Enumerable.Empty Vs Array Initialization Syntax

The following set of code showcases two most commonly used methods to generate an empty array in C#.

var array1 = Enumerable.Empty<string>();
var array3 = new string[0];

What would be the output of the above lines of code ? One might be tempted to say both returns True. However, that isn’t quite right. The output is as follows.

Enumerable Based => True
Array Based => False

The Enumerable.Empty returns the same empty array each time you request it, while the array initialization based approach, as noticed from above code, references difference array instances. That is a subtle, but significant difference. This is evident when you lookup the source code of Enumerable.Empty method in referencesource.microsoft.com

internal class EmptyEnumerable<TElement>
{
public static readonly TElement[] Instance = new TElement[0];
}

public static IEnumerable<TResult> Empty<TResult>() 
{
return EmptyEnumerable<TResult>.Instance;
}

As you can see, the Enumerable.empty uses the array approaches internally, but it is a static instance. This kind of explains the behavior.

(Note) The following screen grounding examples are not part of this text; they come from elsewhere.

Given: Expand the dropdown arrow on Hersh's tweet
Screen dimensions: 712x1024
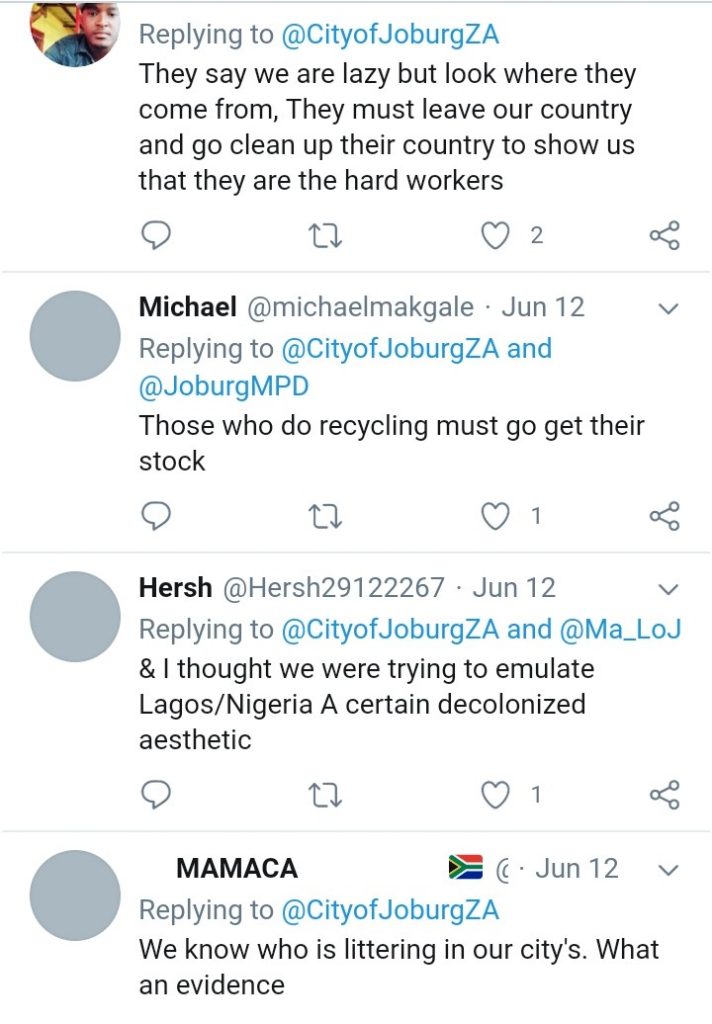Looking at the screenshot, I should pyautogui.click(x=670, y=588).
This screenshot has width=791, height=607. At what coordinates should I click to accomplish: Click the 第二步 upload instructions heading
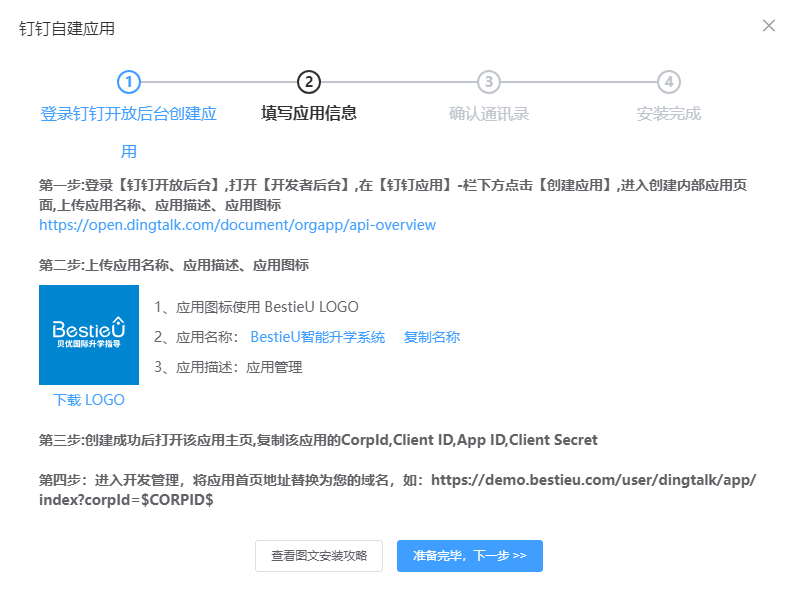174,265
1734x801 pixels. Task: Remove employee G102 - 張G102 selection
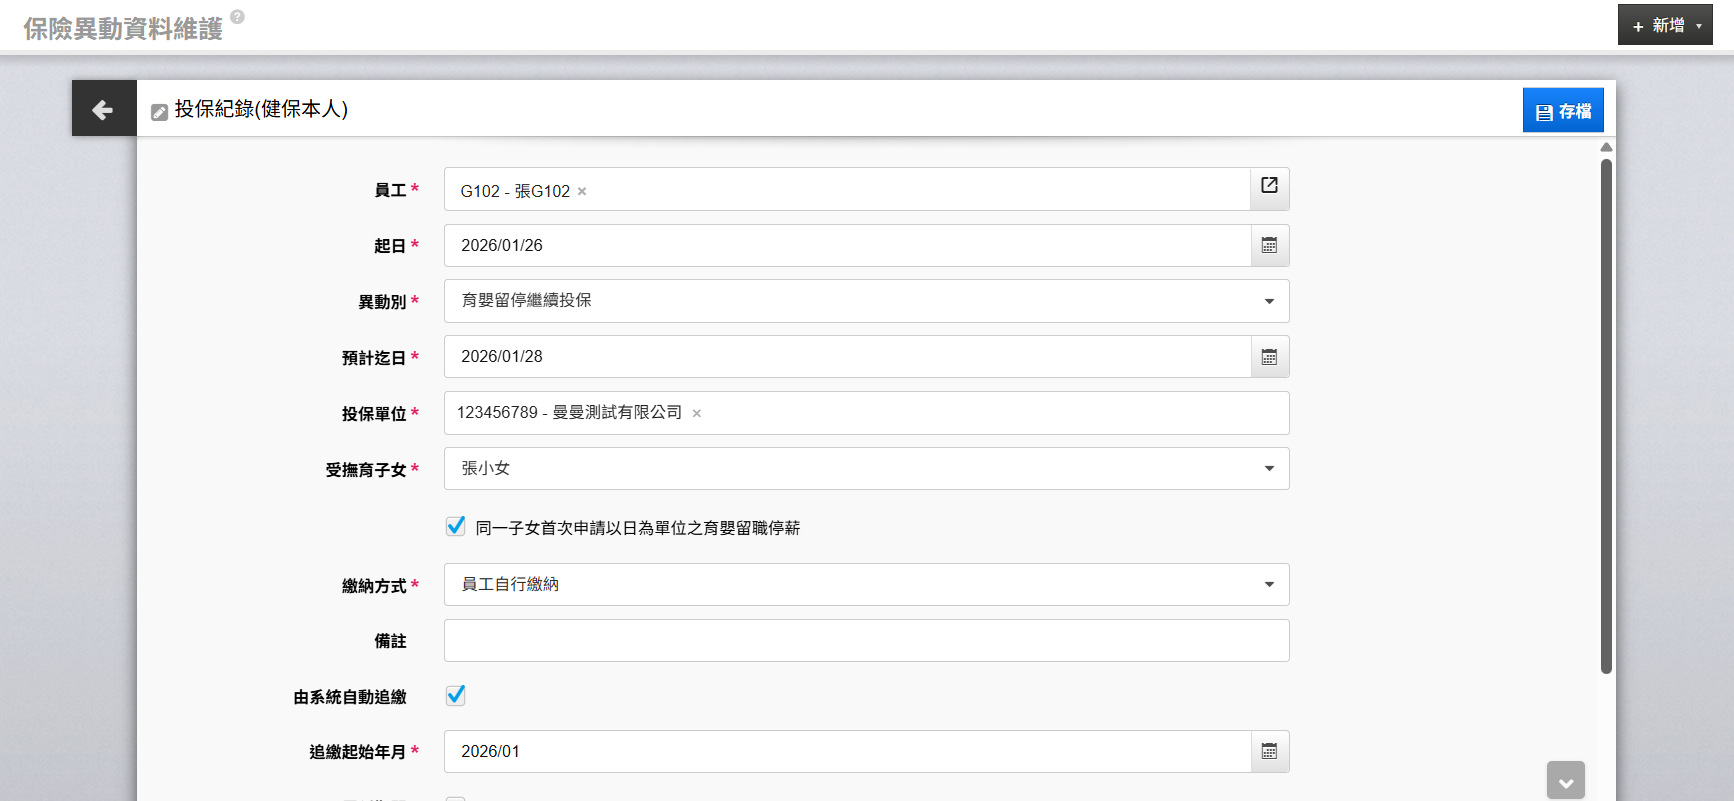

Let’s examine further by benchmarking the performance using Benchmark.Net. For the tests, let’s create following class.

[MemoryDiagnoser]
public class BenchMarkTest
{
        [Benchmark]
        public void MethodWithEnumerable()
        {
            var array1 = Enumerable.Empty<string>();
            var array2 = Enumerable.Empty<string>();
            var output = ReferenceEquals(array1, array2);
        }

        [Benchmark]
        public void MethodWithArray()
        {
            var array1 = new string[0];
            var array2 = new string[0];
            var output = ReferenceEquals(array1, array2);
        }
}

The output is as follows

 Method  Mean Error StdDev Gen 0 Allocated
MethodWithEnumerable    11.630 ns  0.2632 ns  0.2703 ns  –   0 B
 MethodWithArray  7.258 ns  0.0905 ns  0.0756 ns   0.0152  24 B

As you can see, the though the array approach is slightly faster, it also consumes a bit more memory (understandably). Hence, it would depend on the context of the application you are developing that would decide which approach to use.